The Government of the United States have no constitutional power to purchase lands within the States except "for the erection of forts, magazines, arsenals, dockyards, and other needful buildings," and even for these objects only "by the consent of the legislature of the State in which the same shall be." By making themselves stockholders in the bank and granting to the corporation the power to purchase lands for other purposes they assume a power not granted in the Constitution and grant to others what they do not themselves possess. It is not necessary to the receiving, safe-keeping, or transmission of the funds of the Government that the bank should possess this power, and it is not proper that Congress should thus enlarge the powers delegated to them in the Constitution.

The old Bank of the United States possessed a capital of only $11,000,000, which was found fully sufficient to enable it with dispatch and safety to perform all the functions required of it by the Government. The capital of the present bank is $35,000,000-at least twenty-four more than experience has proved to be necessary to enable a bank to perform its public functions. The public debt which existed during the period of the old bank and on the establishment of the new has been nearly paid off, and our revenue will soon be reduced. This increase of capital is therefore not for public but for private purposes.

The Government is the only "proper" judge where its agents should reside and keep their offices, because it best knows where their presence will be "necessary." It can not, therefore, be "necessary" or "proper" to authorize the bank to locate branches where it pleases to perform the public service, without consulting the Government, and contrary to its will. The principle laid down by the Supreme Court concedes that Congress can not establish a bank for purposes of private speculation and gain, but only as a means of executing the delegated powers of the General Government. By the same principle a branch bank can not constitutionally be established for other than public purposes. The power which this act gives to establish two branches in any State, without the injunction or request of the Government and for other than public purposes, is not "necessary" to the due execution of the powers delegated to Congress.

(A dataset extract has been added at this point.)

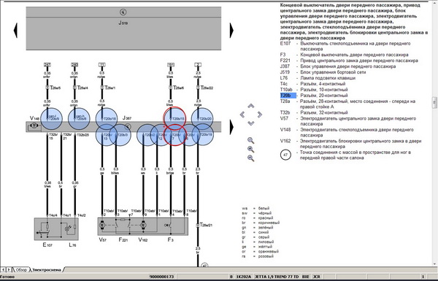Click the T20b/20 connector pin circle
438x281 pixels.
(x=202, y=119)
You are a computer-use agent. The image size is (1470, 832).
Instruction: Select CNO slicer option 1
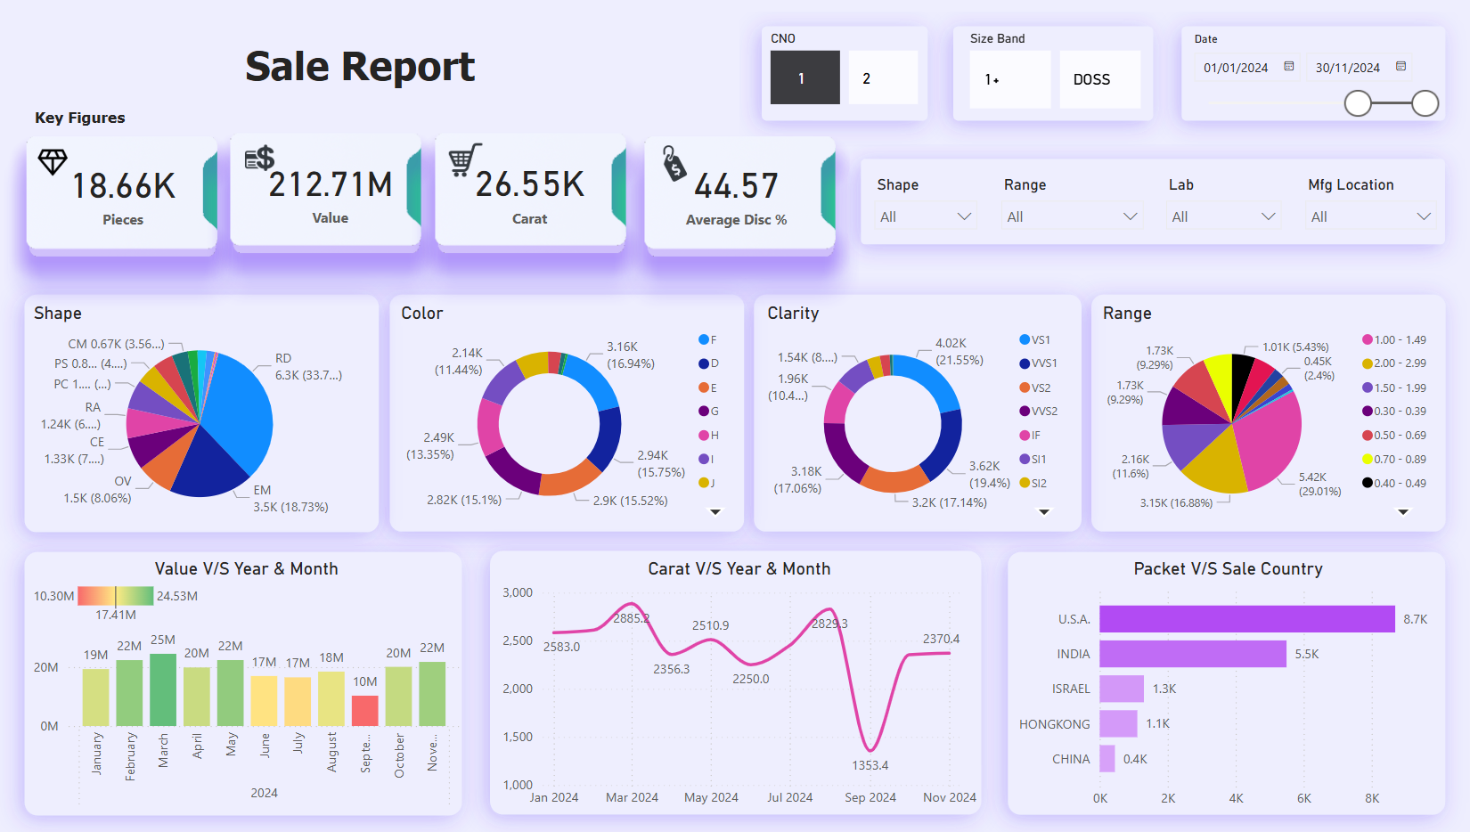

The bonus which is exacted from the bank is a confession upon the face of the act that the powers granted by it are greater than are "necessary" to its character of a fiscal agent. The Government does not tax its officers and agents for the privilege of serving it. The bonus of a million and a half required by the original charter and that of three millions proposed by this act are not exacted for the privilege of giving "the necessary facilities for transferring the public funds from place to place within the United States or the Territories thereof, and for distributing the same in payment of the public creditors without charging commission or claiming allowance on account of the difference of exchange," as required by the act of incorporation, but for something more beneficial to the stockholders. The original act declares that it (the bonus) is granted " in consideration of the exclusive privileges and benefits conferred by this act upon the said bank, " and the act before me declares it to be "in consideration of the exclusive benefits and privileges continued by this act to the said corporation for fifteen years, as aforesaid." It is therefore for "exclusive privileges and benefits" conferred for their own use and emolument, and not for the advantage of the Government, that a bonus is exacted. These surplus powers for which the bank is required to pay can not surely be "necessary" to make it the fiscal agent of the Treasury. If they were, the exaction of a bonus for them would not be " proper."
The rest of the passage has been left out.